What to do:
Each line of the records containing "field" is to be copied out and returned.

Study material:
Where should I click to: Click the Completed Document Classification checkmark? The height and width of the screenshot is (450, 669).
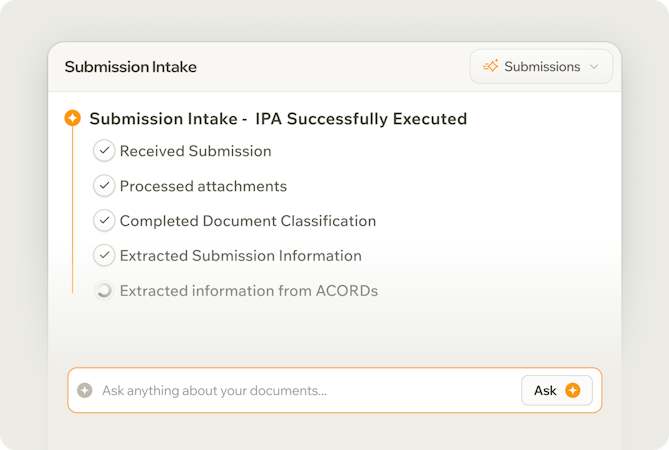pyautogui.click(x=104, y=221)
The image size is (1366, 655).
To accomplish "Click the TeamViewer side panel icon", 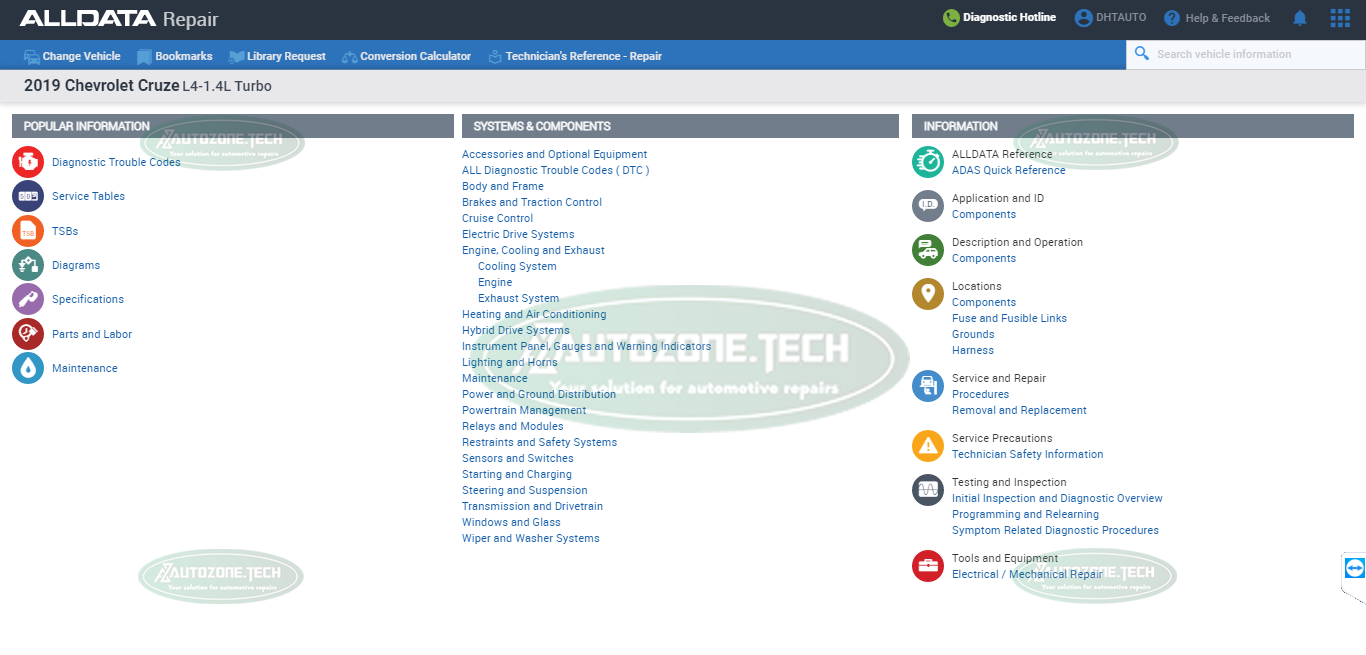I will pos(1354,568).
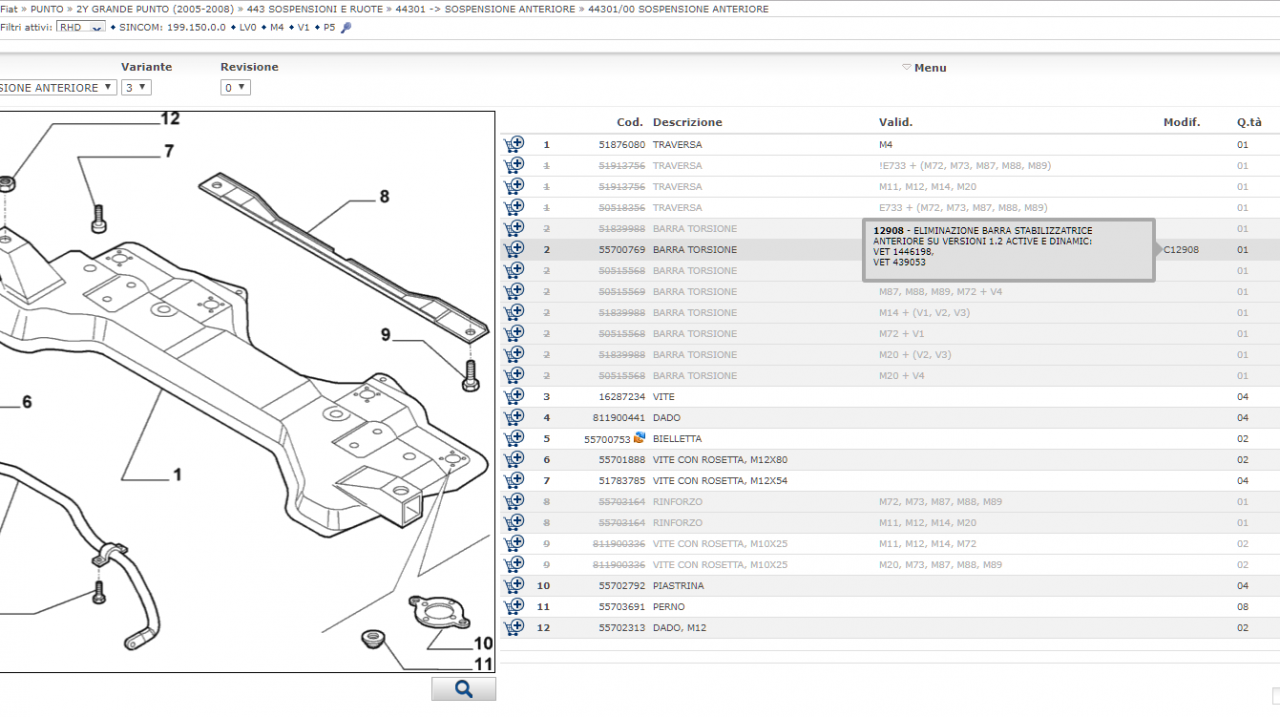Add PERNO 55703691 to cart
1280x717 pixels.
[514, 606]
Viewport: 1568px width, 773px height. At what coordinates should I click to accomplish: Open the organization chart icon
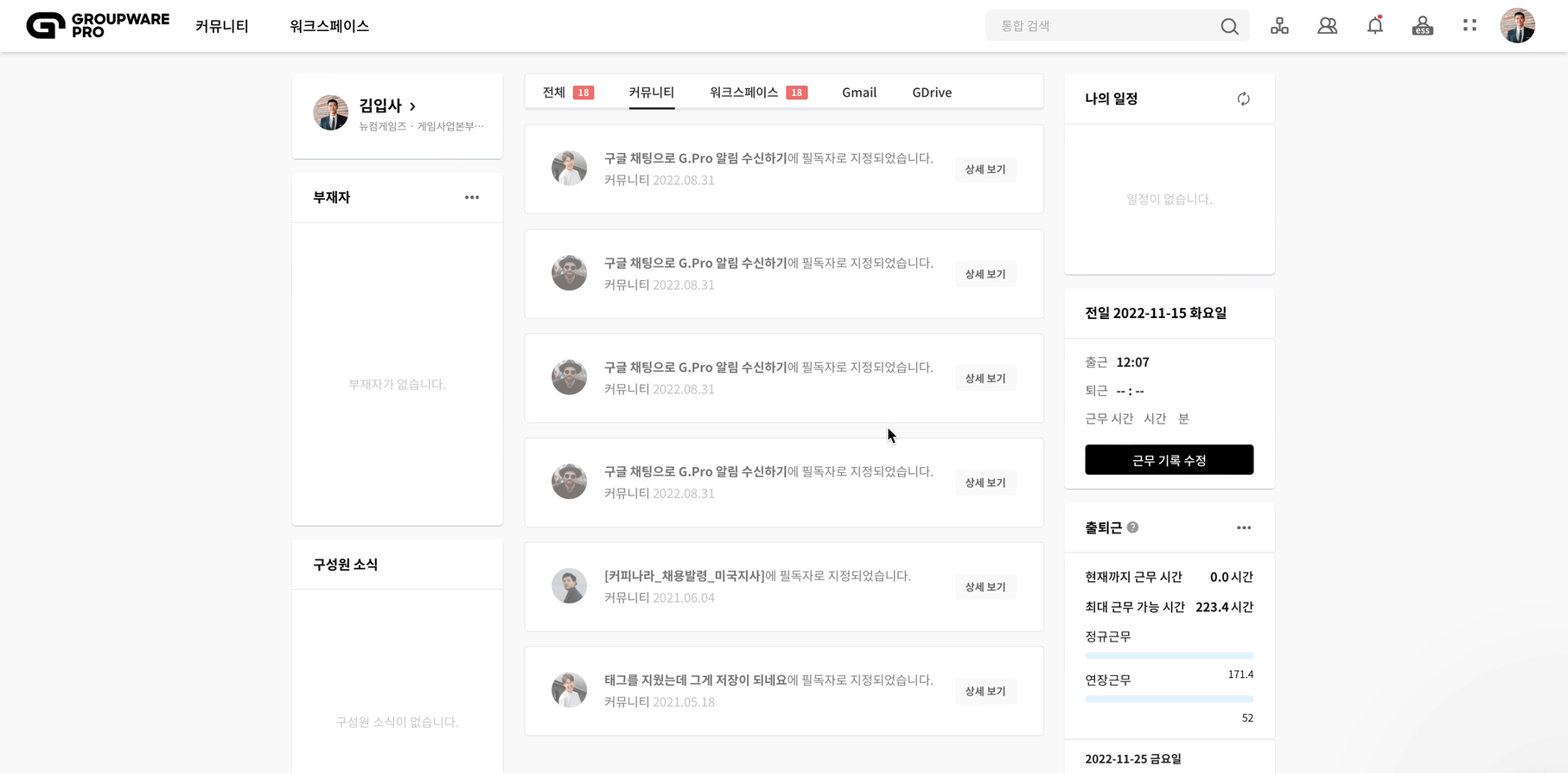(x=1279, y=26)
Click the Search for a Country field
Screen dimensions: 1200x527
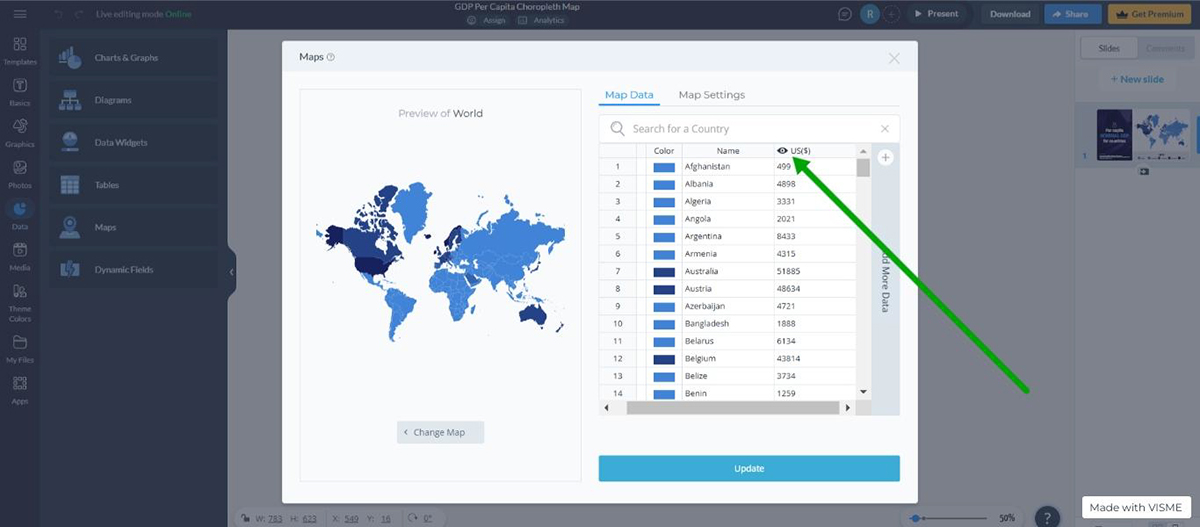(750, 129)
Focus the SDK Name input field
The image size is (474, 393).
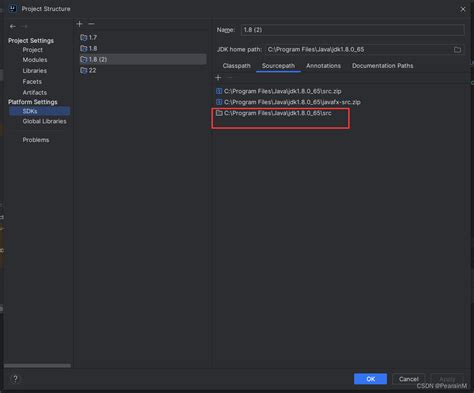point(352,30)
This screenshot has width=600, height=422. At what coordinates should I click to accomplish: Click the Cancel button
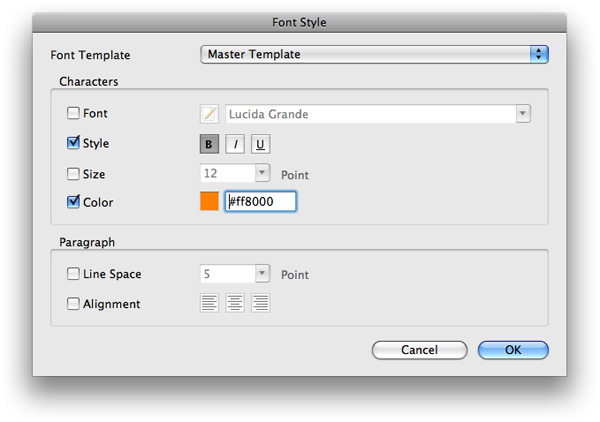pyautogui.click(x=419, y=350)
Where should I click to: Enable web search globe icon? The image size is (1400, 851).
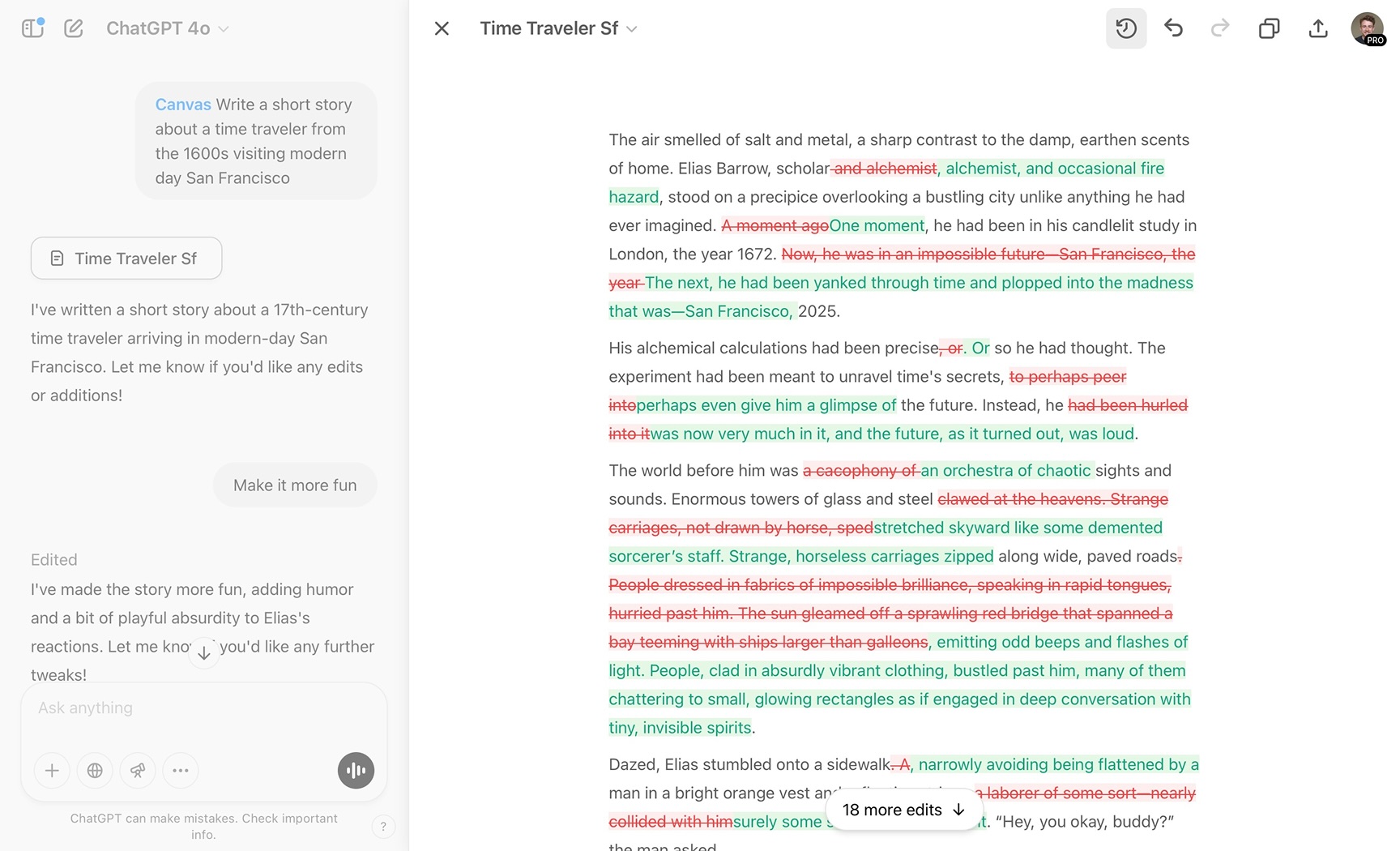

Written response:
Click the Search for a Country field
Focus the SDK Name input field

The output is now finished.